A Genome Wide Association Study (GWAS) Identifies SNPs Associated with Resistance to Tobacco Rattle Virus (TRV) and Potato Mop-Top Virus (PMTV) in a Tetraploid Mapping Population of Potato

Potato mop top virus (PMTV) and Tobacco rattle virus (TRV) are significant soil borne pathogens of potato vectored by powdery scab and stubby-root nematodes, respectively. These viruses adversely impact tuber quality with infected tubers displaying brown streaks in the flesh and/or necrotic arcs on the surface contributing to the rejection of tubers in commercial settings. Currently, limited agricultural control methods for PMTV are available to farmers outside of planting resistant genotypes and avoiding fields with its vector; however, for TRV chemical control of the nematode vector is an option.
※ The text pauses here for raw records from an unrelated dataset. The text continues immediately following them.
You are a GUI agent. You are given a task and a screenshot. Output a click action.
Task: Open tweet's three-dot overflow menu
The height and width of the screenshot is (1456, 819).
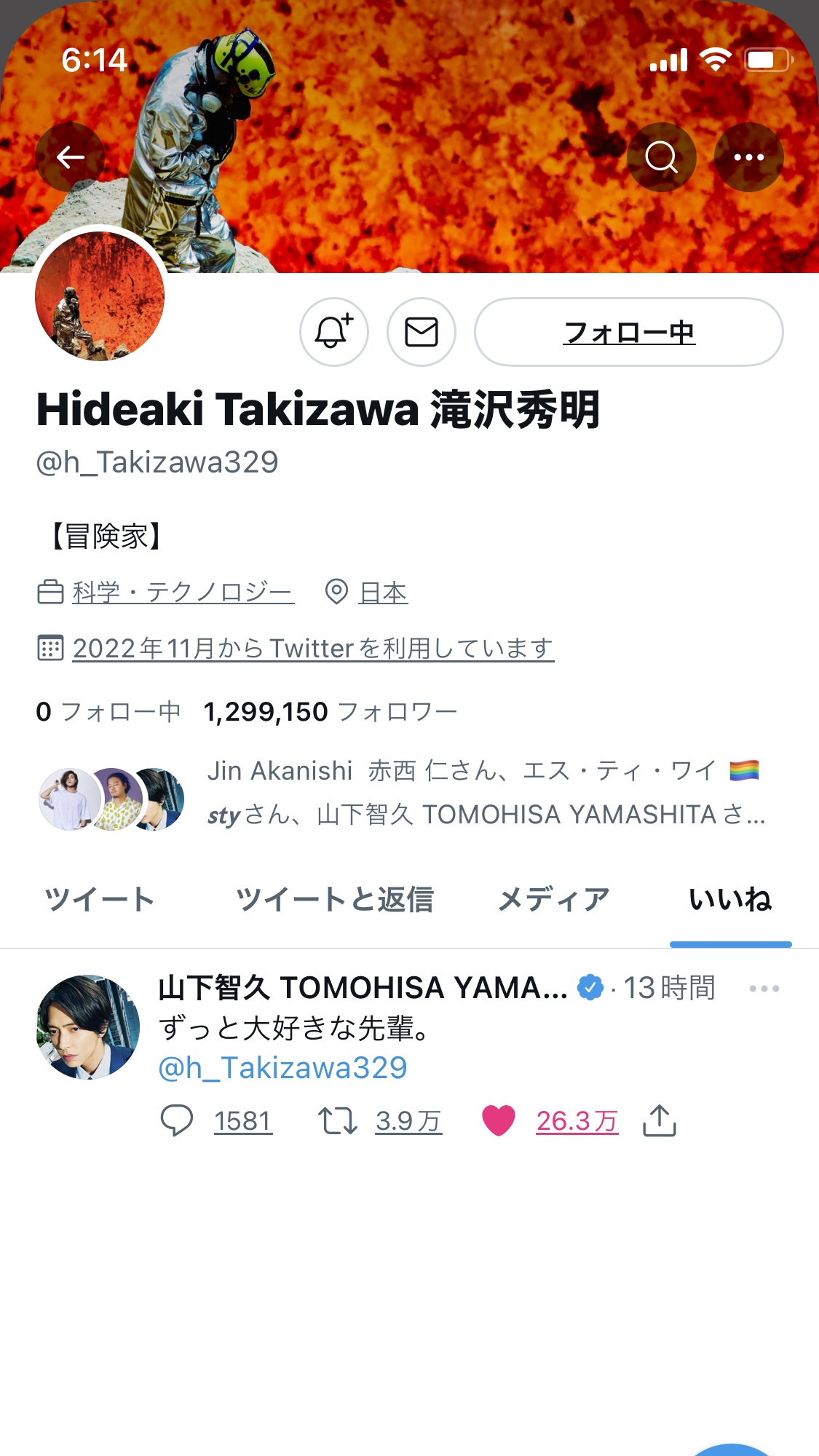(764, 989)

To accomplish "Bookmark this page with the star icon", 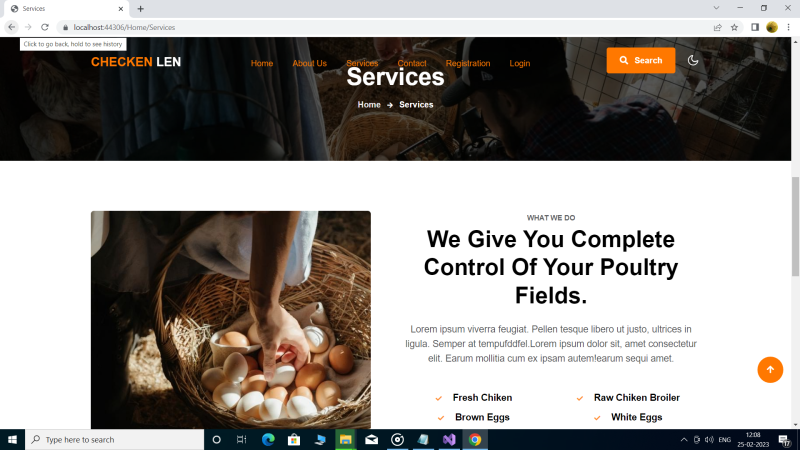I will [734, 28].
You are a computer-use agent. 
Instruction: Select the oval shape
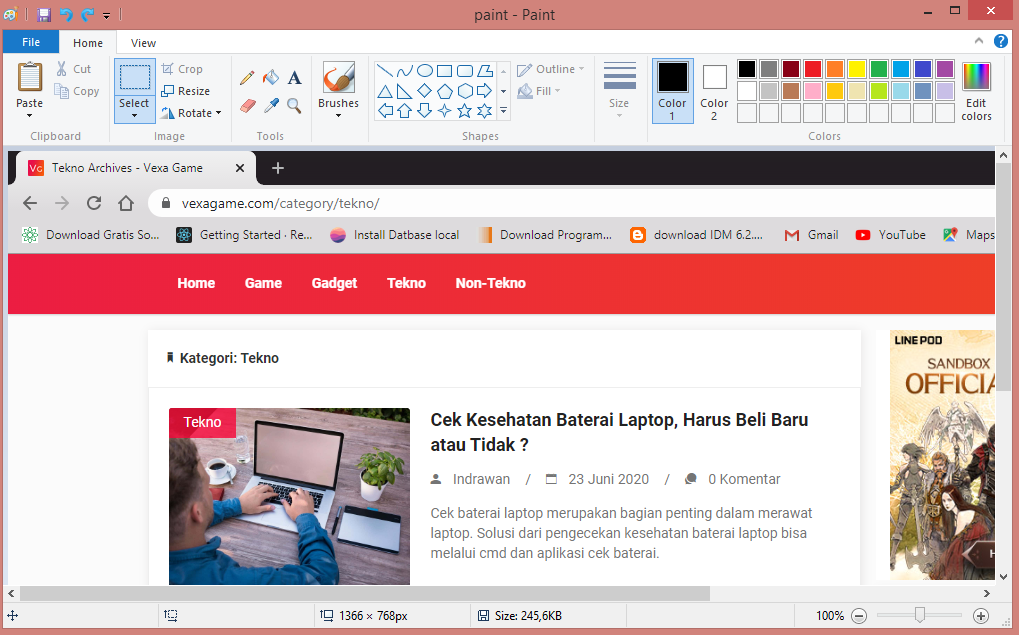pyautogui.click(x=425, y=72)
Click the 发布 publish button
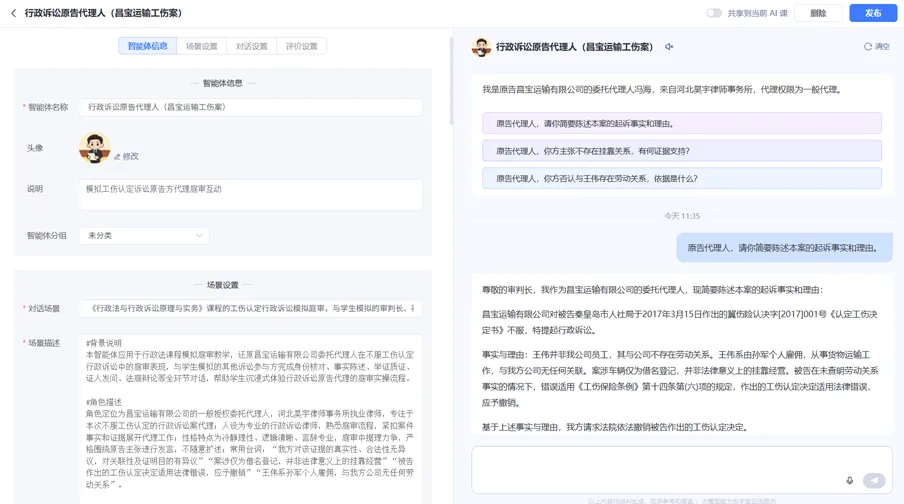The height and width of the screenshot is (504, 904). tap(873, 13)
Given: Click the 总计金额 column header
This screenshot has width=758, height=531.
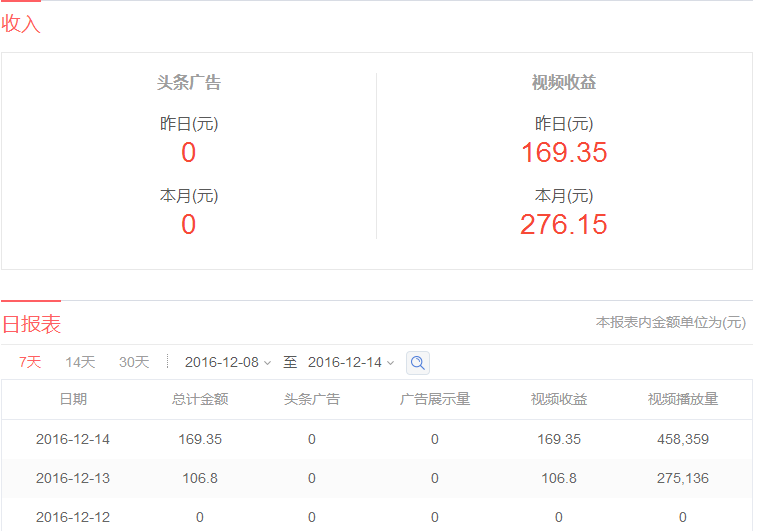Looking at the screenshot, I should pyautogui.click(x=200, y=399).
Field screening for susceptibility to PMTV and TRV identified ‘Castle Russet’ to be resistant to both PMTV and TRV. In order to localize virus resistance genes for the development of marker assisted selection, a tetraploid mapping population (A15001) was developed by hybridizing ‘Castle Russet’ x A06084-1TE (susceptible to both viruses) and its progeny were subsequently trialed for two years in fields known to be infested with PMTV and TRV (two separate disease trial sites) near Larimore, ND. The population was phenotyped for PMTV and TRV incidence and severity of necrotic tubers at two time points post-harvest (approximately 19 days after harvest and 89 days after storage) with several genotypes in the population showing little or no virus induced necrosis over the years of evaluation, making them useful as parents in hybridizations by the potato breeding community. Tubers produced from the population were further assayed for PMTV and TRV infection by testing tuber core samples with a quantitative polymerase chain reaction (qPCR) assay. The A15001 population and the parents, 241 individuals, were genotyped with the Illumina Infinium SolCAP V2 12K Potato SNP Array yielding 6,704 quality-filtered, informative SNP markers. A genome wide association study (GWAS) analysis revealed SNP markers on multiple chromosomes (1, 2, 3, 5, and 11) that were significantly associated with PMTV incidence and negative qPCR suggesting polygenic inheritance. Conversely, GWAS revealed a significant QTL on chromosome 9 associated with all TRV phenotypes indicative of a major gene contributing to TRV resistance. These data can guide the development of molecular markers to select genotypes resistant to PMTV and TRV in potato breeding programs.